It's a great time to be a civic hacker. We're seeing increased transparency from local and national governments through more data sets released to the public every day around subjects such as traffic accidents, adverse drug reactions, financial aid applications for higher education loans, restaurant inspections and even public restroom locations. Now, anyone can access this data, analyze it and build apps that promote the common good. Yay for civic hacking!

The United States Federal Election Commission publishes campaign contributions data to its website (, covering elections for President, Senate and House of Representatives. As stated on

“In 1975, Congress created the Federal Election Commission (FEC) to administer and enforce the Federal Election Campaign Act (FECA) – the statute that governs the financing of federal elections. The duties of the FEC, which is an independent regulatory agency, are to disclose campaign finance information, to enforce the provisions of the law such as the limits and prohibitions on contributions, and to oversee the public funding of Presidential elections."

Providing this information to the public is critical to ensuring the integrity of the election process.
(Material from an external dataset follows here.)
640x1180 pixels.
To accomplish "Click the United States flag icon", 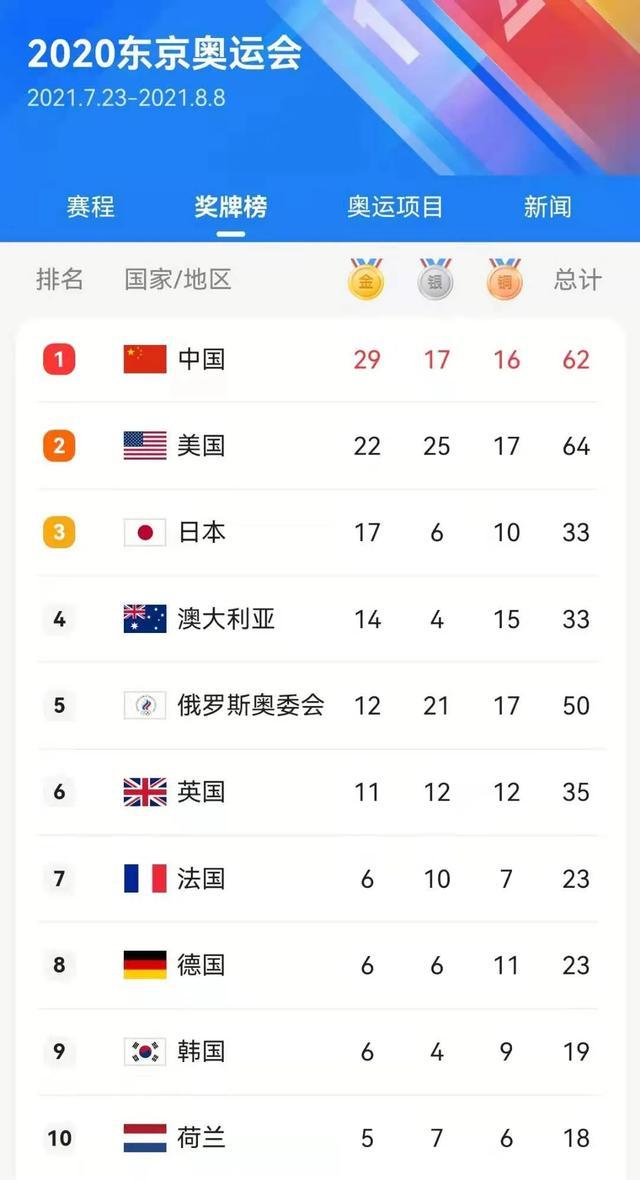I will pos(145,446).
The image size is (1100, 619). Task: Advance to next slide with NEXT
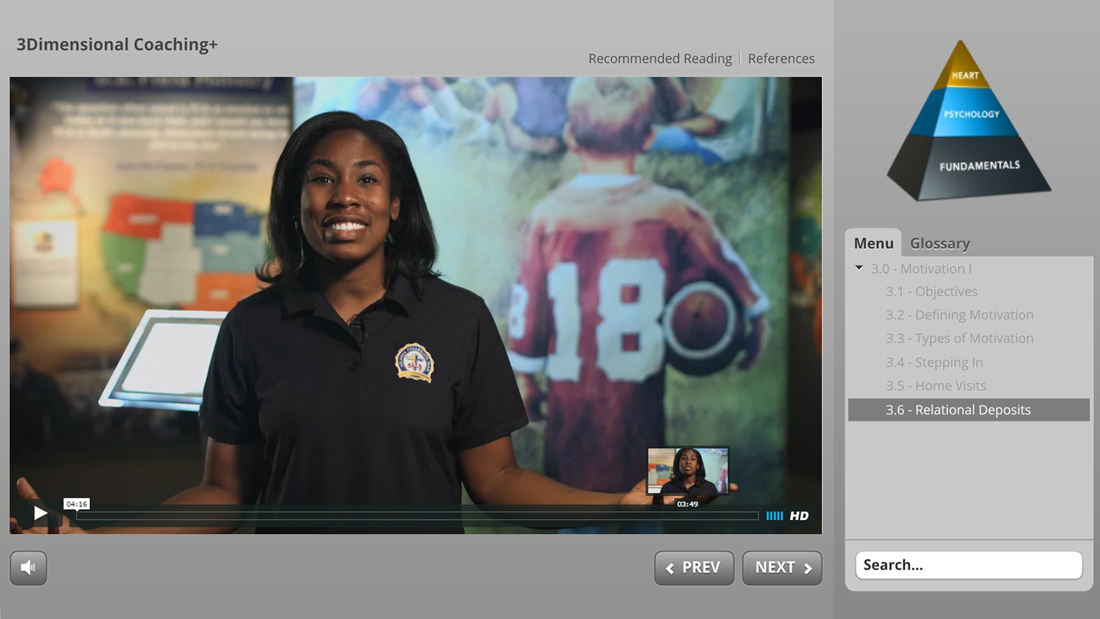click(x=782, y=567)
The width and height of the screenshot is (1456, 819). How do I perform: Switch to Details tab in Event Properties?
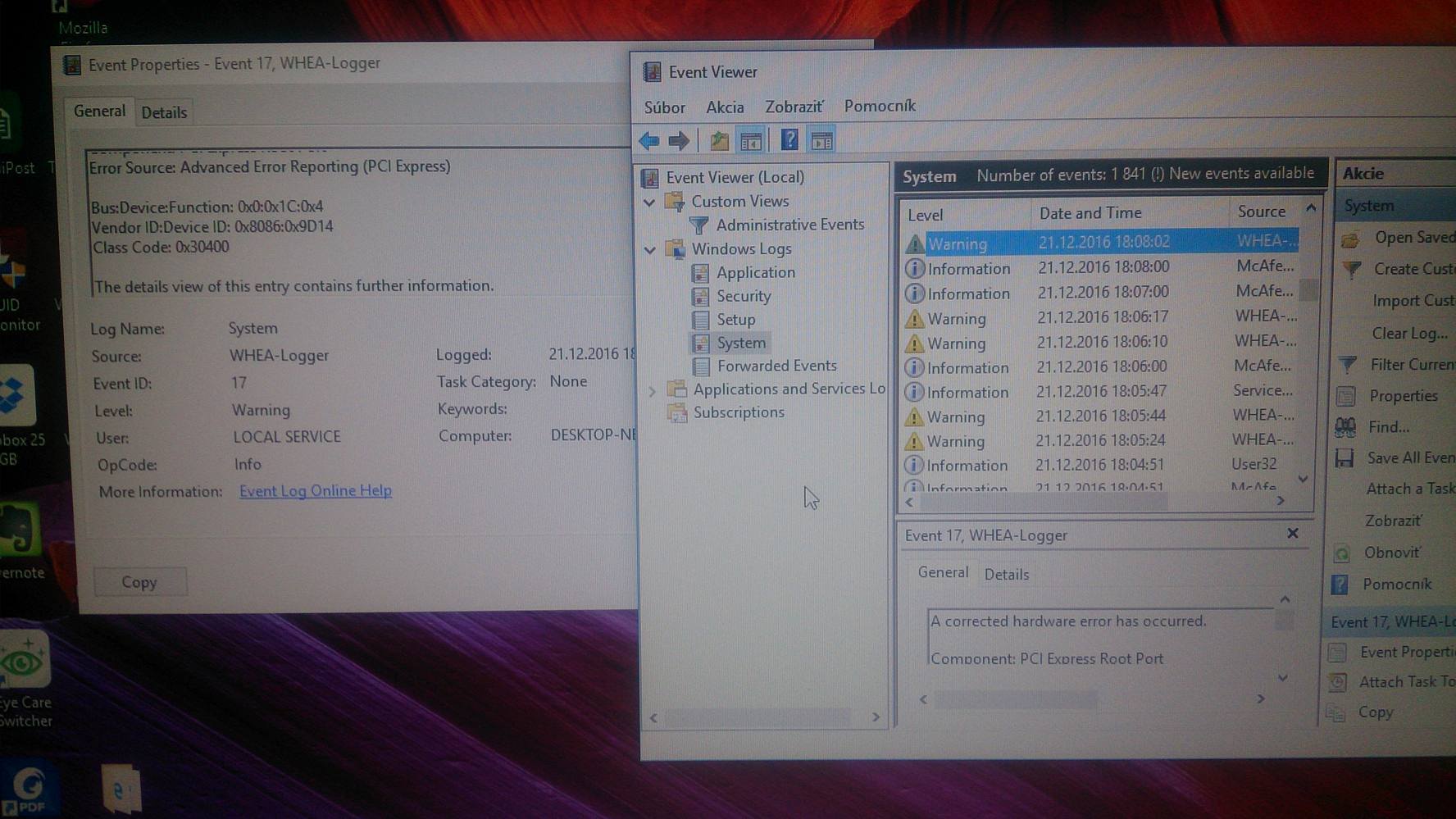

So now that the FEC has provided us with the raw data, what can we do with it? If you don't consider yourself a Data Scientist who knows how to analyze data in R or create pretty D3.js-based visualizations like the New York Times, you probably feel stuck at this point. Fortunately, the ELK stack makes it possible to perform rich, visual, interactive data analysis with very little coding. I'll describe data loading steps in a separate post but for now, I'll provide a glimpse at some of the data visualizations possible with Kibana 4.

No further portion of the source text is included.